Lesson 1: The "Good" Problem (Traffic Spikes)

Refactoring from Monolith to Microservices when necessary.

Lesson 1: The “Good” Problem

You have too many users. Your single database is melting. It’s time to scale.

The Bottleneck

Our monitoring (Module 5) shows that Inventory checks are 80% of the database load.

The Refactor: Splitting the Monolith

We decide to extract Inventory into its own microservice with its own database.

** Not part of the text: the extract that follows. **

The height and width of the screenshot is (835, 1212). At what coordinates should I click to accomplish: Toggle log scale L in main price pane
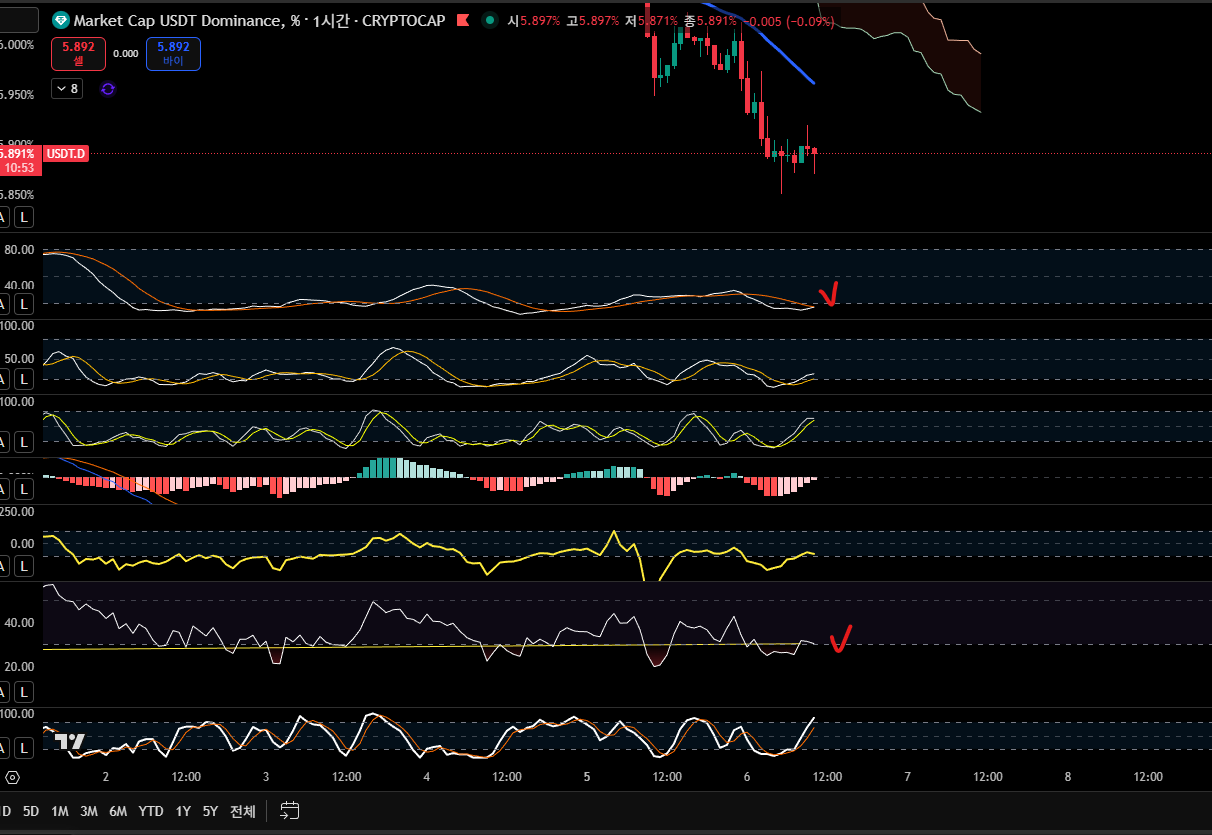coord(24,216)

Step 1: Update the Architecture

We change Inventory from a logical domain inside the monolith to a physical system.

// Before
domain Inventory { ... }

// After
system = kind "System"
container = kind "Container"

InventoryService = system "Inventory Microservice" {
API = container "Inventory API"
Database = container "Inventory DB"
}

Step 2: Update the Architecture

The OrderService can no longer call Inventory functions directly. It must make a gRPC call. Update your OpenAPI specs to reflect the new gRPC interfaces.

import { * } from 'sruja.ai/stdlib'


OrderService = system "Order Service" {
// ...
OrderService -> InventoryService "gRPC CheckStock"
}

Why Sruja helps

Refactoring is dangerous. Sruja helps you visualize the impact of the change before you write code. You can see exactly which other systems depend on Inventory and ensure you don’t break them.